5Das Landgericht hat der Klage - unter deren Abweisung im Übrigen - in Höhe von 22.196,49 € (nebst Zinsen) - mithin ohne Anrechnung des merkantilen Minderwerts zugunsten der Beklagten - stattgegeben, in einer Höhe von 17.349,68 € jedoch nur Zug um Zug gegen Rückabtretung der aus dem zweiten Unfallereignis resultierenden Versicherungsforderungen. Die hiergegen gerichtete Berufung der Beklagten hat keinen Erfolg gehabt. Mit der vom Berufungsgericht insoweit zugelassenen Revision verfolgt die Beklagte ihr Klagabweisungsbegehren hinsichtlich eines Teilbetrags von 5.500 € weiter.

Gründe

6Die Revision hat Erfolg.

I.

7Das Berufungsgericht hat zur Begründung seiner Entscheidung, soweit für das Revisionsverfahren von Interesse, im Wesentlichen ausgeführt:

8Die Klägerin habe mit ihrem Schreiben vom von ihrem Andienungsrecht Gebrauch gemacht, weshalb die Beklagte den vereinbarten Restwert als Kaufpreis schuldete. Von diesem Kaufvertrag habe sich die Klägerin in der Folgezeit auch nicht gelöst. Vielmehr seien - nachdem die Klägerin Kenntnis von dem zweiten Unfall erlangt habe - lediglich einige konkretisierende Absprachen über die Verwertung des Fahrzeugs unter Anrechnung auf die Forderungen getroffen worden.
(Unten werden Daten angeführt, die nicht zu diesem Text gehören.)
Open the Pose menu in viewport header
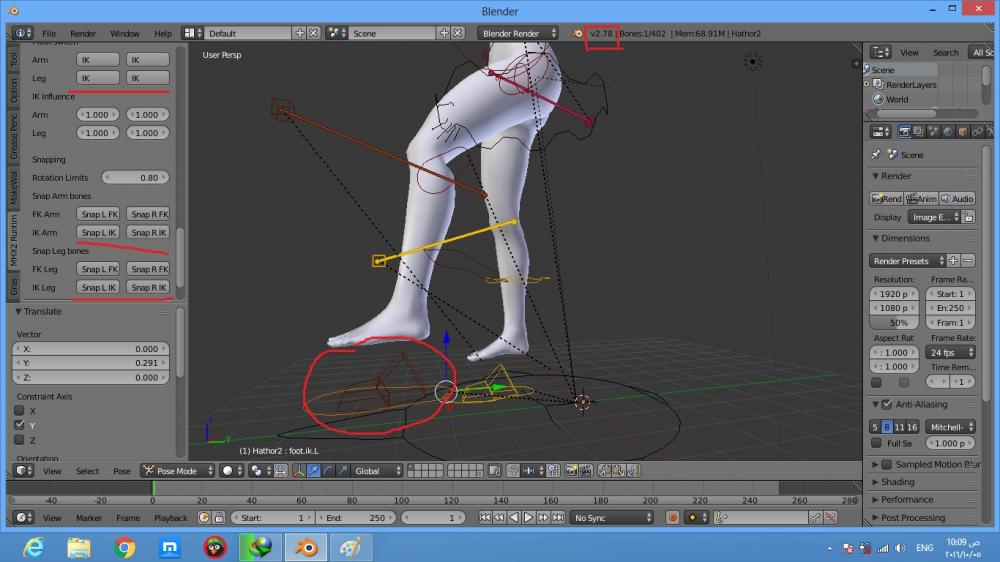 [x=120, y=471]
9Der merkantile Minderwert aufgrund des ersten Unfalls gebühre der Klägerin als Leasinggeberin und Eigentümerin des Fahrzeugs, weshalb der von der Versicherung insoweit gezahlte Betrag von 5.500 € nicht auf den Restwertausgleich anzurechnen sei. Auch aus allgemeinen leasingrechtlichen Erwägungen lasse sich das nicht herleiten. Die im Schrifttum vertretene Auffassung, Zahlungen des Versicherers auf eine merkantile Wertminderung des geleasten Fahrzeugs seien nach erfolgter Andienung des Leasingobjekts zugunsten des Leasingnehmers anzurechnen, sei mit der Rechtsprechung des Bundesgerichtshofs nicht zu vereinbaren.
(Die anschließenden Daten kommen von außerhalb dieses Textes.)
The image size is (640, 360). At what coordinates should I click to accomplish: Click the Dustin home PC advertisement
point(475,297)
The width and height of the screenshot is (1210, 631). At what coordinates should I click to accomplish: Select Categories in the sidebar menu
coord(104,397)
10Danach stehe jedenfalls bei einer vorzeitigen Beendigung des Leasingvertrags, in dem ein Andienungsrecht ohne Mehrerlösbeteiligung des Leasingnehmers vereinbart worden sei, eine vom Haftpflichtversicherer des Schädigers bei fremdverschuldetem Unfall gezahlte Entschädigung im Innenverhältnisallein dem Leasinggeber als Eigentümer zu, soweit sie vom Leasingnehmer nicht zur Reparatur des Leasingobjekts verwendet werde. Dies gelte auch, soweit die Versicherungsleistung den zum Zeitpunkt der vorzeitigen Beendigung des Leasingvertrags noch nicht vollamortisierten Gesamtaufwand des Leasinggebers übersteige und damit bei diesem ein "Übererlös" verbleibe.
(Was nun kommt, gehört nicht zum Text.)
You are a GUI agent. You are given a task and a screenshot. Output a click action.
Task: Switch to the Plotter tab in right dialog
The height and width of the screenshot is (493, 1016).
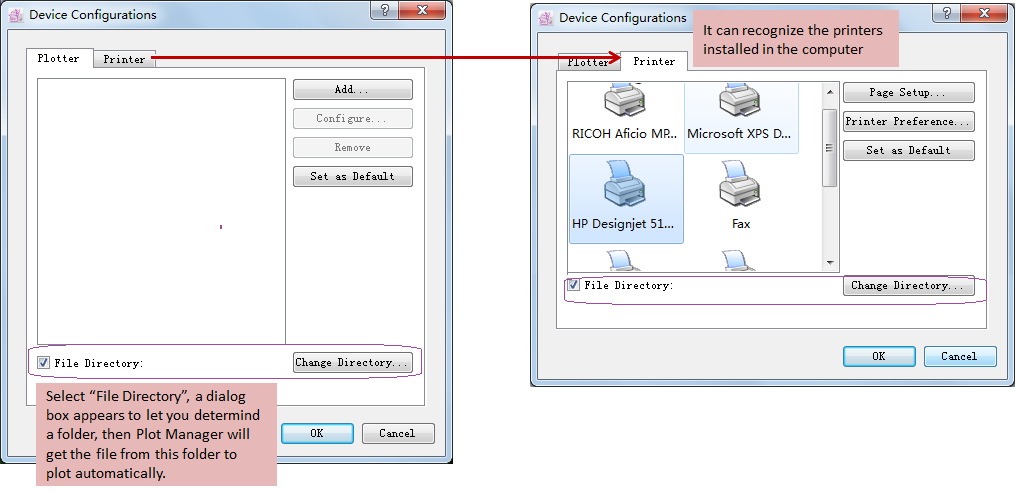[x=588, y=62]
11Diese Rechtsprechung lasse sich im Kern auch auf Fälle wie den vorliegenden übertragen, in denen es um eine Abrechnung nach - hier mit dem Schreiben der Klägerin vom erfolgter - Andienung zum regulären Vertragsende gehe. Auch hier müsse es bei dem Grundsatz bleiben, dass Versicherungsleistungen nach einem Unfall demjenigen zustünden, der im Zeitpunkt des Unfalls Eigentümer des Leasingobjekts sei, selbst wenn dies im Einzelfall zu dem Verbleib eines "Übererlöses" bei dem Leasinggeber führe.

II.

12Diese Beurteilung hält rechtlicher Nachprüfung, soweit sie dieser aufgrund des Revisionsangriffs unterliegt, nicht stand.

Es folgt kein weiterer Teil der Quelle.